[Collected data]
-=-=-=-=-

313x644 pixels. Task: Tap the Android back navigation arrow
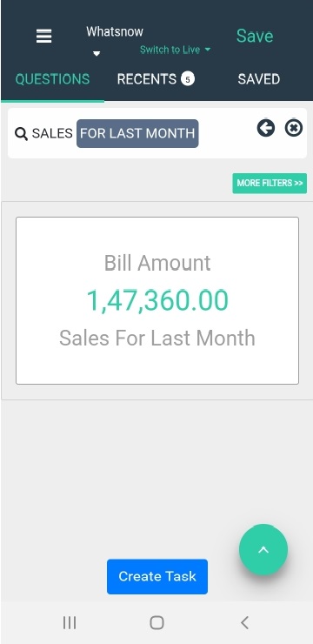tap(244, 622)
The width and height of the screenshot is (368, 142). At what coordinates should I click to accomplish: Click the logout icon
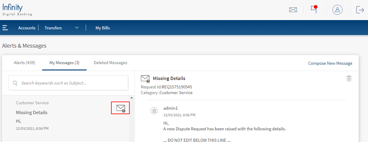[360, 10]
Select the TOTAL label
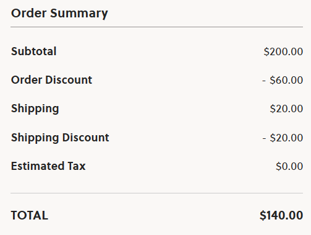Screen dimensions: 311x235 coord(30,215)
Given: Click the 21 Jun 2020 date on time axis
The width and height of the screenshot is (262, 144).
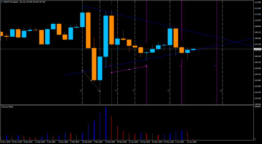Looking at the screenshot, I should tap(191, 142).
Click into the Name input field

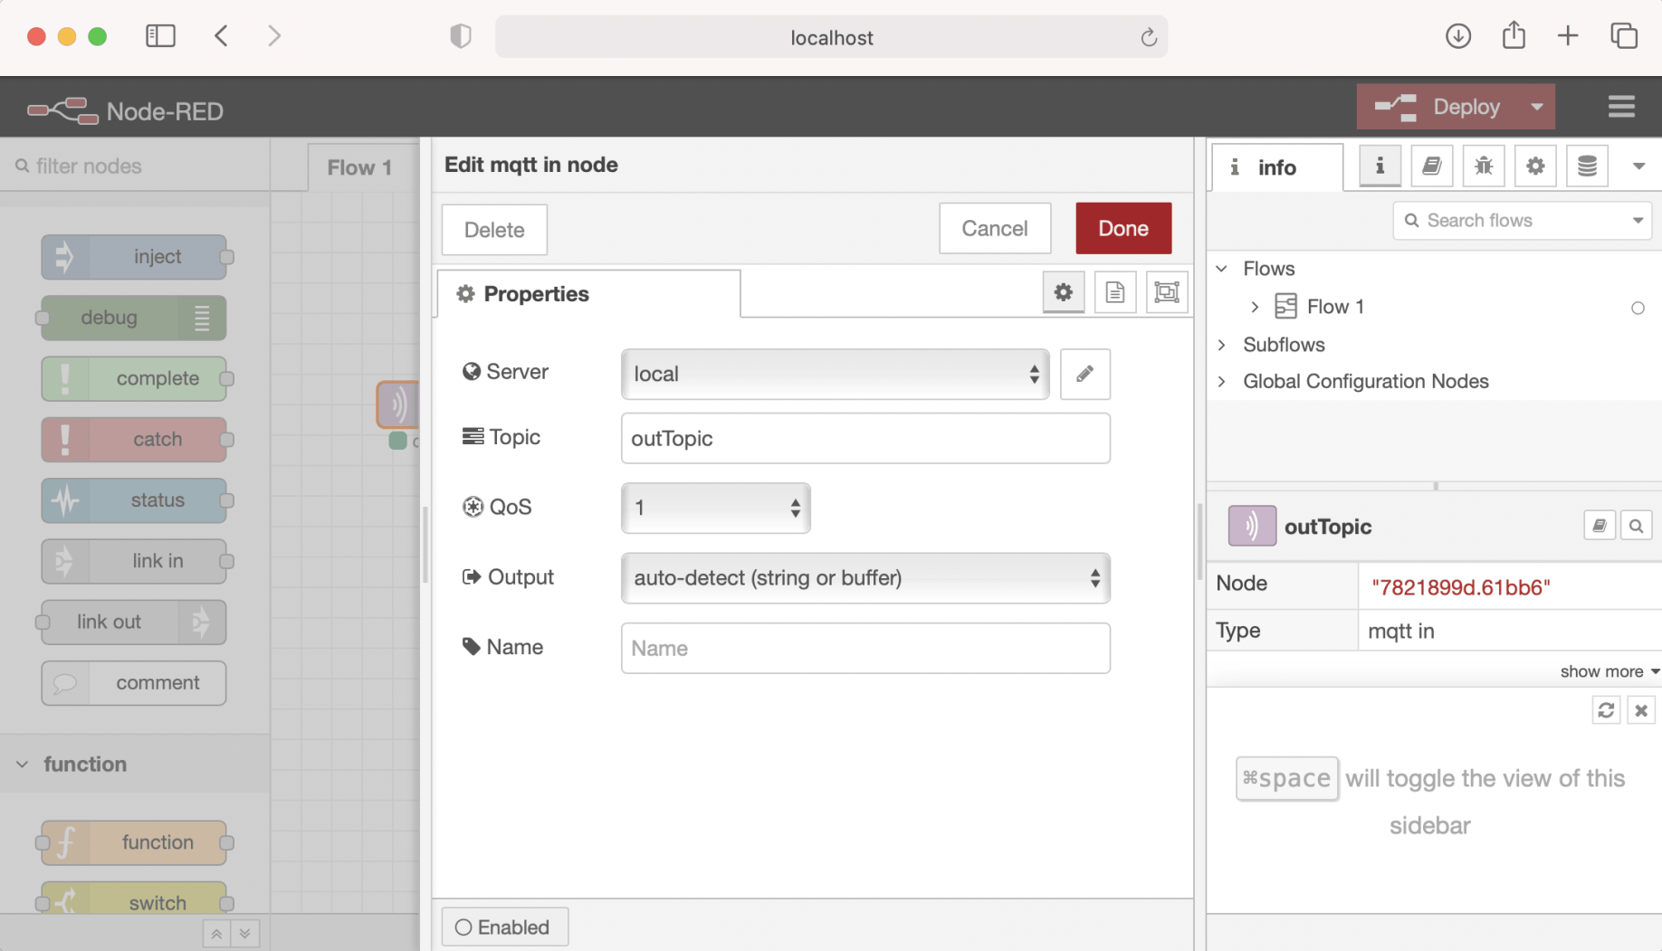pos(864,648)
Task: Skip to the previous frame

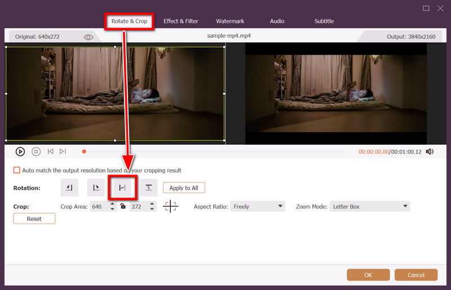Action: point(51,151)
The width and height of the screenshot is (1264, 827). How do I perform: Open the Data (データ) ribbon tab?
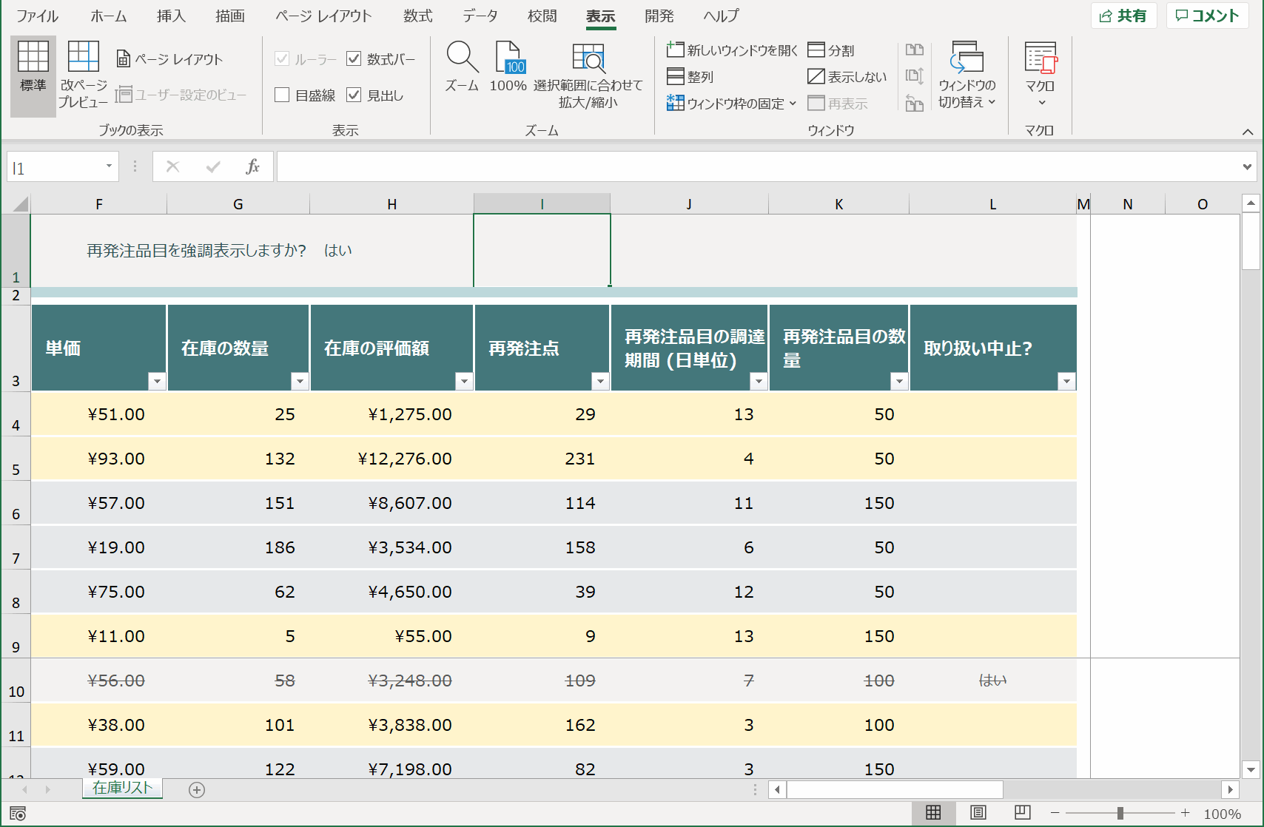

-=-=-=-=-

Aim of the task
What is needed is an exact copy of all the data, with no images in it.

Solution
313x644 pixels. Task: Tap the Android back navigation arrow
tap(244, 622)
The width and height of the screenshot is (368, 142). At what coordinates should I click to accomplish: Click the logout icon
[360, 10]
Select the TOTAL label
Screen dimensions: 311x235 coord(30,215)
Given: Click the 21 Jun 2020 date on time axis
The width and height of the screenshot is (262, 144).
Looking at the screenshot, I should tap(191, 142).
Click into the Name input field

pos(864,648)
Task: Skip to the previous frame

Action: point(51,151)
The width and height of the screenshot is (1264, 827). How do I perform: Open the Data (データ) ribbon tab?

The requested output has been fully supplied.